» **Supplied passage**:
• • •
What are Similar matrices? I know the definition of these matrices. What I want to ask is how they relate to the linear map that they represent. Before asking, I read on another post that similar matrices show up when wants to consider how two matrices with respect different bases of the same linear map are connected. Could someone give an example of how one would use this to come to the definition of a similar matrix.
 A: After playing around with matrices of linear maps, I remembered the change of basis formula. Let $M(T, (u_1,. . .,u_n), (v_1,. . .,v_n))$ denote the matrix of the linear map $T$ with respect to the basis $(u_1,. . .,u_n)$ and $(v_1,. . .,v_n)$. Let $M(T, (v_1,. . .,v_n)) =M(T, (v_1,. . .,v_n), (v_1,. . .,v_n)).$
Let $I$ denote identity map. Then the change of basis formula tells us the following.
$M(T, (u_1,. . .,u_n))$ = $A^{-1}M(T, (v_1,. . .,v_n))A$.
• • •
» **Problem set**:
A. From the similar-matrices thread, extract the passage starting with "What are Similar" and going on through "us the following.".
B. In the similar-matrices thread, which formula did the writer of the reply remember after working with matrices of linear maps?

» **Supplied data**:
• • •
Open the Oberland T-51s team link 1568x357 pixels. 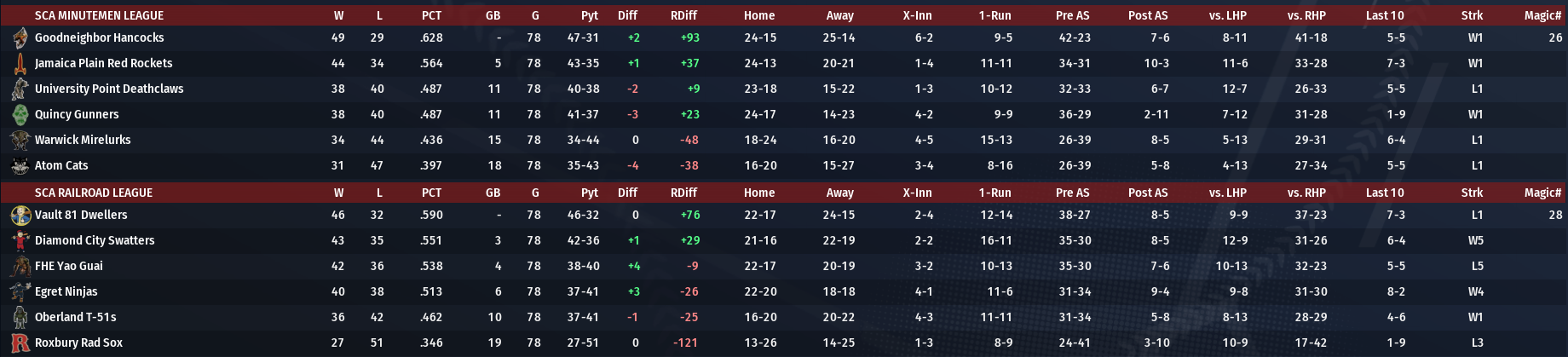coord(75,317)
• • •
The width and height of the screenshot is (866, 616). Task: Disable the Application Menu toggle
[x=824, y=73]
• • •
» **Expected responses**:
A.
What are Similar matrices? I know the definition of these matrices. What I want to ask is how they relate to the linear map that they represent. Before asking, I read on another post that similar matrices show up when wants to consider how two matrices with respect different bases of the same linear map are connected. Could someone give an example of how one would use this to come to the definition of a similar matrix.
 A: After playing around with matrices of linear maps, I remembered the change of basis formula. Let $M(T, (u_1,. . .,u_n), (v_1,. . .,v_n))$ denote the matrix of the linear map $T$ with respect to the basis $(u_1,. . .,u_n)$ and $(v_1,. . .,v_n)$. Let $M(T, (v_1,. . .,v_n)) =M(T, (v_1,. . .,v_n), (v_1,. . .,v_n)).$
Let $I$ denote identity map. Then the change of basis formula tells us the following.

B. The change of basis formula.